Copy out the records so that each line matches the original.

* * * * * * *

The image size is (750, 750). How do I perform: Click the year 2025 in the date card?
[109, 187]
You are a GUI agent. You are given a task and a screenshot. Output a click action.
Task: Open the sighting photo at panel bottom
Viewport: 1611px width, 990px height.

* * * * * * *

### RESULT FOR THIS EXERCISE
The image size is (750, 750). How do I perform: Click the year 2025 in the date card?
[109, 187]
You are a GUI agent. You are given a task and a screenshot. Output a click action.
Task: Open the sighting photo at panel bottom
Viewport: 1611px width, 990px height.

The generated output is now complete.